**What is expected**. If a line in the data below includes the string "checkbox", please return a copy of it.

(Collection entries)
-- Opening Marker --

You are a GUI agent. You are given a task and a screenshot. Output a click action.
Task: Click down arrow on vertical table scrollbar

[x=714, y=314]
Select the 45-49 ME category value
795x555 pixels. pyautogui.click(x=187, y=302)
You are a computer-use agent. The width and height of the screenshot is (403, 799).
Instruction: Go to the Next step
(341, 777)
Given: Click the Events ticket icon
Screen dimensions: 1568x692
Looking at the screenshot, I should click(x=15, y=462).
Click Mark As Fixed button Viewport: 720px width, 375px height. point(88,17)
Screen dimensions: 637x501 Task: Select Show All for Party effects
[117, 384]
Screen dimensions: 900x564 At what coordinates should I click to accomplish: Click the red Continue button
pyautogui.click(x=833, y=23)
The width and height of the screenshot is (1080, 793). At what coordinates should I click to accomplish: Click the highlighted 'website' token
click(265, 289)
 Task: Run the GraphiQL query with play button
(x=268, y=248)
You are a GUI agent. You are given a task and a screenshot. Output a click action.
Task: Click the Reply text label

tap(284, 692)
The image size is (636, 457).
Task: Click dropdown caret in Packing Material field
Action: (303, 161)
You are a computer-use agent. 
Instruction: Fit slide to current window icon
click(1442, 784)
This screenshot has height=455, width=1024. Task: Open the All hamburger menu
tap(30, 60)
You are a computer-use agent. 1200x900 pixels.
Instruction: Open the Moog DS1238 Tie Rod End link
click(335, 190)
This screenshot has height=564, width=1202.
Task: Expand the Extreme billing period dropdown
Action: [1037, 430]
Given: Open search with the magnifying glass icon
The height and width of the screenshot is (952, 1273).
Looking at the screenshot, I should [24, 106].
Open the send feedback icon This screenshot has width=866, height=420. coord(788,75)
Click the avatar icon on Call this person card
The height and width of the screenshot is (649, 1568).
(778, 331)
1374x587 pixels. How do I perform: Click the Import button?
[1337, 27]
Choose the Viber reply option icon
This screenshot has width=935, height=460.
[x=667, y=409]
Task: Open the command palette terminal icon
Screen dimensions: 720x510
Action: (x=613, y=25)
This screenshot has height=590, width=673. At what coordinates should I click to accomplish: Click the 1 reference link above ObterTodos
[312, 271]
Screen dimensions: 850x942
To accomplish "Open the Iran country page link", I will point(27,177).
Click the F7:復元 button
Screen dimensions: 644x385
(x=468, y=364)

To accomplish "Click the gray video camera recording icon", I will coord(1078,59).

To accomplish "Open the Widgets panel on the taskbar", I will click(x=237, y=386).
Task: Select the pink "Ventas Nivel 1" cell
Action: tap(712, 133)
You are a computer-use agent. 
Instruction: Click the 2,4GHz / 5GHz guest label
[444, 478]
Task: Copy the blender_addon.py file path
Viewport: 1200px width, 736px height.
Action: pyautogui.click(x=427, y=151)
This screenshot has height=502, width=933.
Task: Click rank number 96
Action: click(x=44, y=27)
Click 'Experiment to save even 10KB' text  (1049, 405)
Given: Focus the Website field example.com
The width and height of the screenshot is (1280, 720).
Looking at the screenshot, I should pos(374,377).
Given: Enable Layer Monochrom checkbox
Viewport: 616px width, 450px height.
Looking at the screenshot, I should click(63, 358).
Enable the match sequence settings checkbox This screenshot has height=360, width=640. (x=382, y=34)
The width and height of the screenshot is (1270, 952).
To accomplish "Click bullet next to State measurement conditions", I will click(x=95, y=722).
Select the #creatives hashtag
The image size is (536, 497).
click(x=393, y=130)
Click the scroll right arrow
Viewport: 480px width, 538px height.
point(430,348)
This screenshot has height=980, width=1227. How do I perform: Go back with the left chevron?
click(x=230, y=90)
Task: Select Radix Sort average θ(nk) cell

-- Closing Marker --

**Response area**.
Given: Enable Layer Monochrom checkbox
Enable the match sequence settings checkbox This screenshot has height=360, width=640. (x=382, y=34)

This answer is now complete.